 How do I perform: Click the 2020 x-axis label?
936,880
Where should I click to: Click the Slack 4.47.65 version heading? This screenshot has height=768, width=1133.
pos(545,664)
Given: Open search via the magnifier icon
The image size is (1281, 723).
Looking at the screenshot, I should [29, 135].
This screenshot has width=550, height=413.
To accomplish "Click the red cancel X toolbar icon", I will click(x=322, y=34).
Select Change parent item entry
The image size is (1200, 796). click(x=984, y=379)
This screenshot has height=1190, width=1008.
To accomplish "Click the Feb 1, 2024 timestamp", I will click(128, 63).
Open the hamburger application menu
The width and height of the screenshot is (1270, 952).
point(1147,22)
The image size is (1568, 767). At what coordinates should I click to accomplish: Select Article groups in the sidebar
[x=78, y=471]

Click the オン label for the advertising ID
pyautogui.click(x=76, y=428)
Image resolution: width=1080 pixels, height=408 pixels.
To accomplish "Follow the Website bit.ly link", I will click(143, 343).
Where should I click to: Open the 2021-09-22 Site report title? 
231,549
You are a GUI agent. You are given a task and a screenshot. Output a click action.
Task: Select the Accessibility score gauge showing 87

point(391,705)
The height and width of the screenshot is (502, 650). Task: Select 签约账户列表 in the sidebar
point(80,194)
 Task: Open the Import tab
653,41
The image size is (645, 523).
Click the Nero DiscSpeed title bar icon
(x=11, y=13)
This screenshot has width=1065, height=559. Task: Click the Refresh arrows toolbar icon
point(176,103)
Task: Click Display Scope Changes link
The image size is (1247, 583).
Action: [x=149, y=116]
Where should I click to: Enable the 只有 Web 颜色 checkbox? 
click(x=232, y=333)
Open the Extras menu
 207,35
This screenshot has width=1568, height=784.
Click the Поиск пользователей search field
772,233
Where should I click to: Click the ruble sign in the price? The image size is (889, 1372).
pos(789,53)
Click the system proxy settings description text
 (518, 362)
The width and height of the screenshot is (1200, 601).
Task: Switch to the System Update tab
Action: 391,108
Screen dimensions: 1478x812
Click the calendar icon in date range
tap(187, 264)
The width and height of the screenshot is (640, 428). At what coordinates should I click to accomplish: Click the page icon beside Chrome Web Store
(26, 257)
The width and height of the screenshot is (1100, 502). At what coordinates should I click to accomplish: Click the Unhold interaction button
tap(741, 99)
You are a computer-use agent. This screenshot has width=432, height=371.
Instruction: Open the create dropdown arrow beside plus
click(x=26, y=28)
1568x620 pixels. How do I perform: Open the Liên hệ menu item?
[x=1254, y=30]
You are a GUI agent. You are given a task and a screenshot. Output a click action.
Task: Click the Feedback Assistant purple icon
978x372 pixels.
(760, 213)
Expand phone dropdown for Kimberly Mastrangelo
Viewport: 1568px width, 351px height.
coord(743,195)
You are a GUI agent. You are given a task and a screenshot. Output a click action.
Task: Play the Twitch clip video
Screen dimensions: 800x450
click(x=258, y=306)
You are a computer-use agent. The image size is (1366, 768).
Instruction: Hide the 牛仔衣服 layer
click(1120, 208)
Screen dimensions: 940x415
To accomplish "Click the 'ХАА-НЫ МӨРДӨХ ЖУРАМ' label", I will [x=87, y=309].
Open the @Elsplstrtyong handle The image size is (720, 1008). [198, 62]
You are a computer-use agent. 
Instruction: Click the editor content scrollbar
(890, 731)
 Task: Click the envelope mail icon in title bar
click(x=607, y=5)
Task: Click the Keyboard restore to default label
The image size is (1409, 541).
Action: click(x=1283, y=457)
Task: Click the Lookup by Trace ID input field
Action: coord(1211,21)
■ ■ ■ ■ ■
[Required action] Working from the material above, tally how many lines hold the string "will". The number is all that is needed.

[Reply] 4